A very simple hypervisor for learning experience.



Abstract

--------

This project is really about playing with intel hardware virtualization features, which for me helps understanding

how they work.



Motivation

----------

Create a hypervisor project such that:

1. It can be debugged easily in source mode.

2. Really simple and fast build.

3. OS independent except for a few wrapper functions during the load inside a driver code

that has to be written for every OS.

4. Works in UEFI.



Project Overview

----------------

The project consists of several parts:

1. hypervisor.

2. Linux loader driver.

3. Windows loader driver.

4. UEFI loader application.



The hypervisor is a self contained ELF binary that aims to be cross platform.

The Linux / Windows / UEFI loader drivers are there to load the hypervisor

under Linux, Windows, and UEFI respectively.



Project Configuration

---------------------

The project is configured using the `environment.config` file located at the project root.

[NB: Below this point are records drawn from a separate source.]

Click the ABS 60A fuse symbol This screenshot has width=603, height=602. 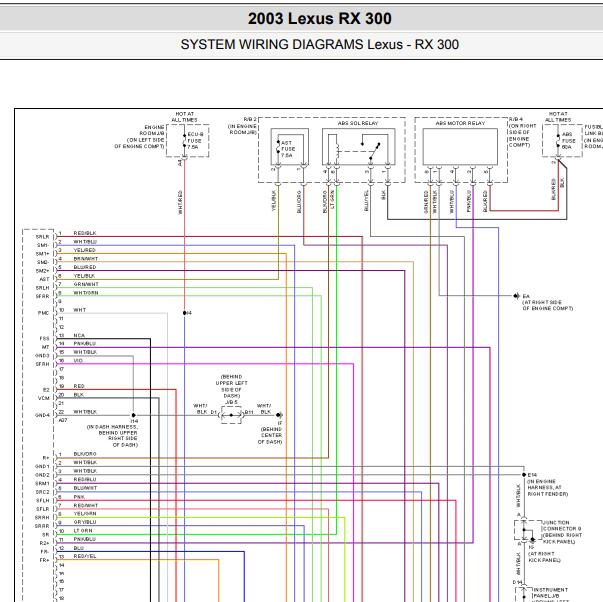click(558, 140)
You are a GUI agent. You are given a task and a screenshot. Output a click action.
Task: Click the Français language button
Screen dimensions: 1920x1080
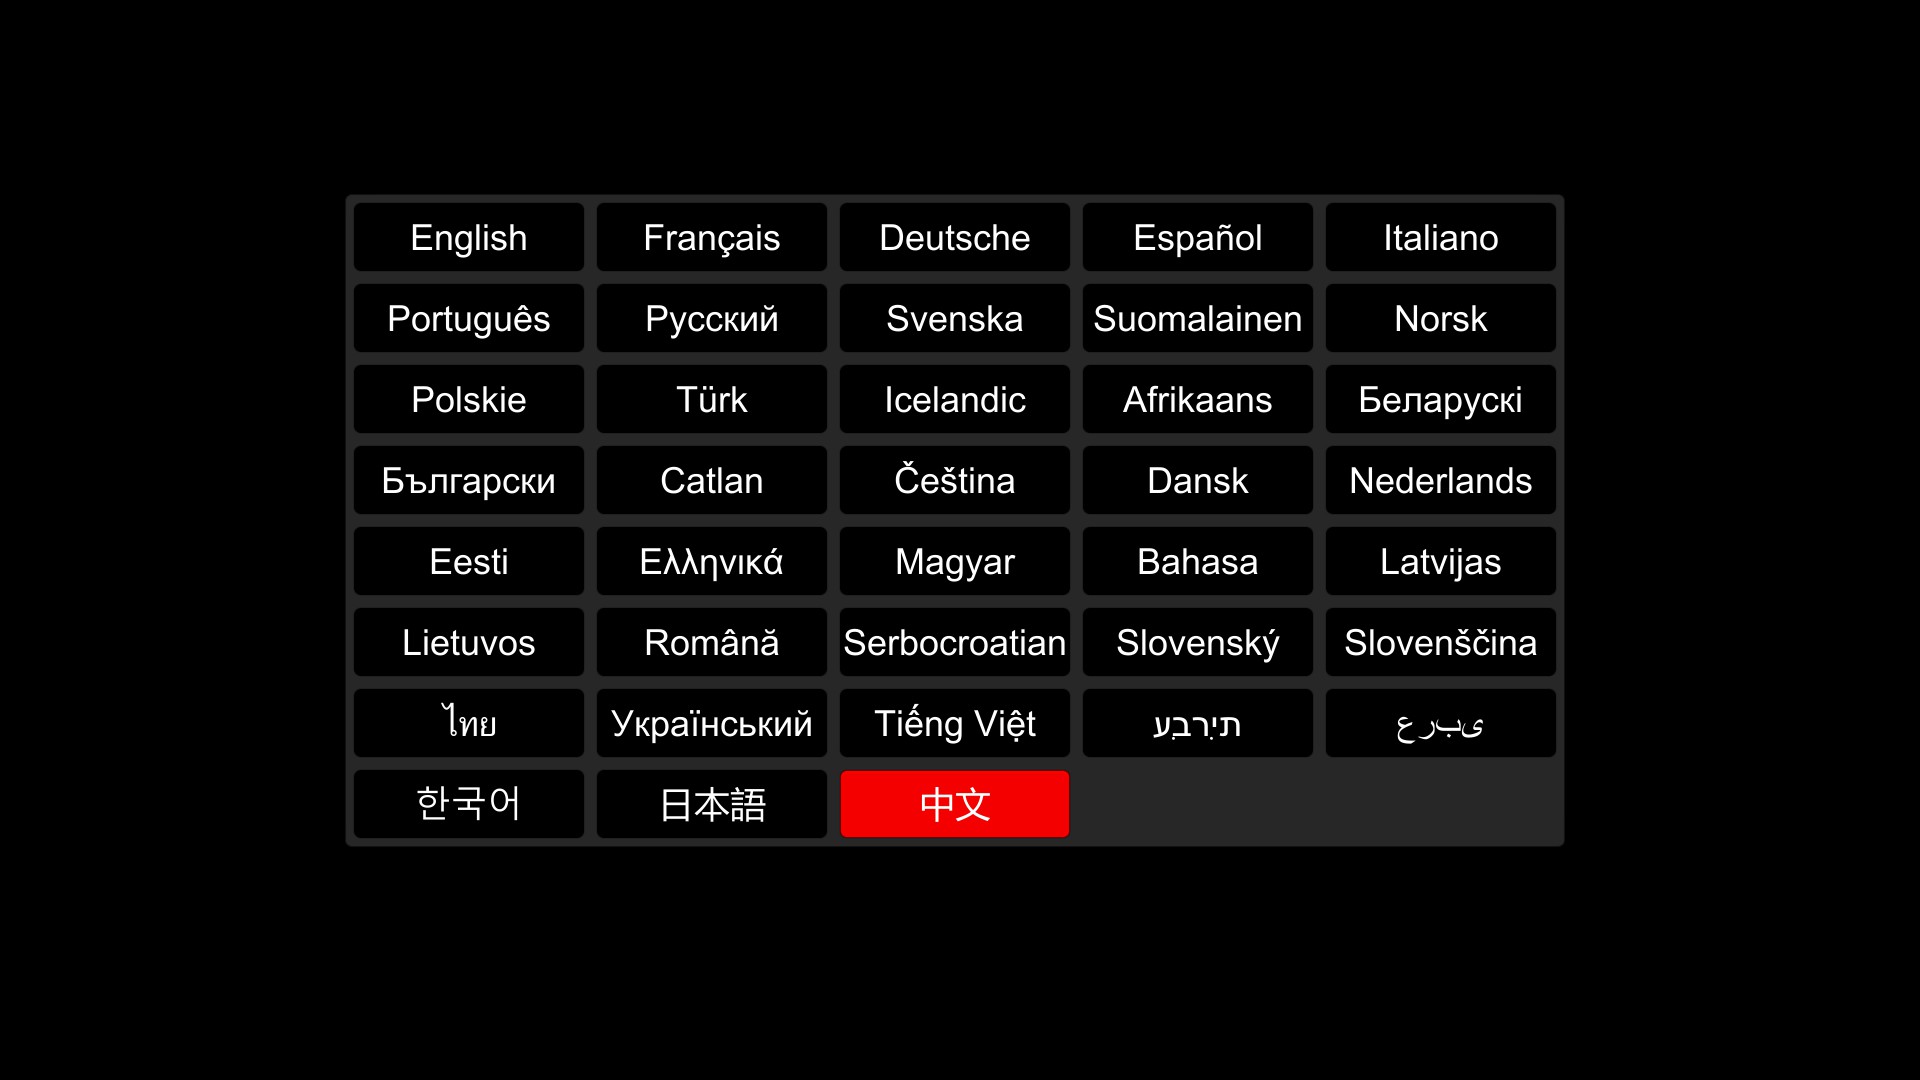click(712, 237)
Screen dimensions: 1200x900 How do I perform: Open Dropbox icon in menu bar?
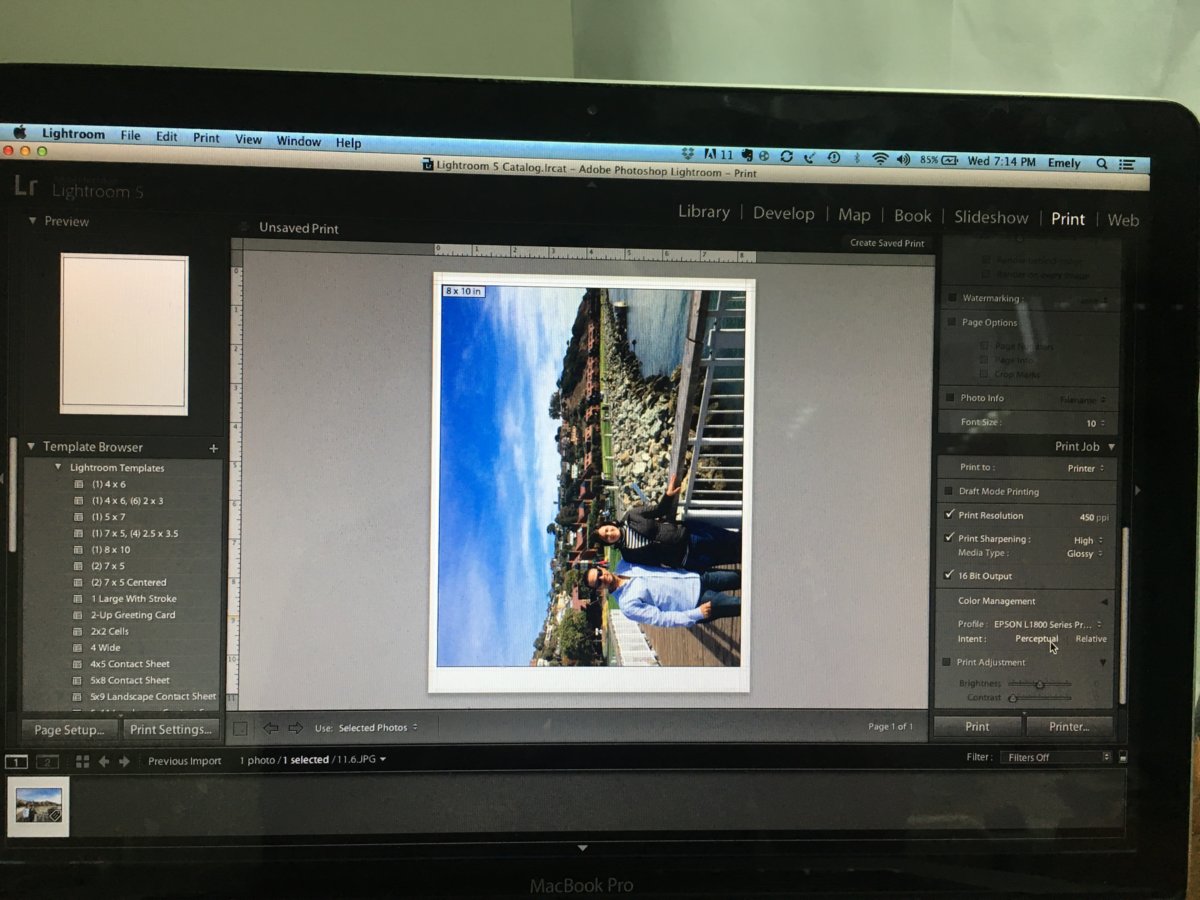pyautogui.click(x=688, y=157)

This file configures important makefile variables for compiling and debugging environment.

Example:

```make

# The supported architectures.

SUPPORTED_ARCHITECTURES := x86_64



# Selected architecture to build.

SELECTED_ARCHITECTURE := x86_64



# For SSH deployment, the SSH target, port, and password.

SSH_TARGET := user@192.168.171.136

SSH_PORT := 22

SSH_PASSWORD := password1



# For GDB debugging, the GDB server address.

GDB_SERVER_ADDRESS := :1337



# The drivers to build, linux, windows, uefi and both.

BUILD_DRIVERS := linux windows uefi



# Whether the hypervisor is configured to wait for debugger.

HYPERVISOR_WAIT_FOR_DEBUGGER := 0



# The linux kernel version for the linux driver.

LINUX_KERNEL := 4.18.0-15-generic



# Windows build dependencies can be referenced from either

# the windows side, WSL, or an arbitrary linux machine with

# access to the needed resources below.

ROOT :=

ifeq ($(OS), Windows_NT)

ROOT := C:

else

ROOT := /mnt/c

endif



# Windows build dependencies.

VISUAL_STUDIO_ROOT := $(ROOT)/Program\ Files\ \(x86\)/Microsoft\ Visual\ Studio/2017/Community/VC/Tools/MSVC/14.16.27023

WINDOWS_KITS_ROOT := $(ROOT)/Program\ Files\ \(x86\)/Windows\ Kits/10

WINDOWS_KITS_VERSION := 10.0.18362.0

EDK2_ROOT := $(ROOT)/Temp/edk2-UDK2018

ANDROID_NDK_ROOT := $(ROOT)/CustomPrograms/android-ndk-r19b

LLVM_ROOT := $(ROOT)/Program\ Files/LLVM

```



Compiling The Project

---------------------

This section describes what is needed to compile the project

and its subprojects.



The list of requirements varies between the host system that is used for

the build and the loader drivers that are participating in the build.



### Windows non-WSL:

Download / Install:

1. [Android NDK](https://developer.android.com/ndk/downloads) to build the Hypervisor.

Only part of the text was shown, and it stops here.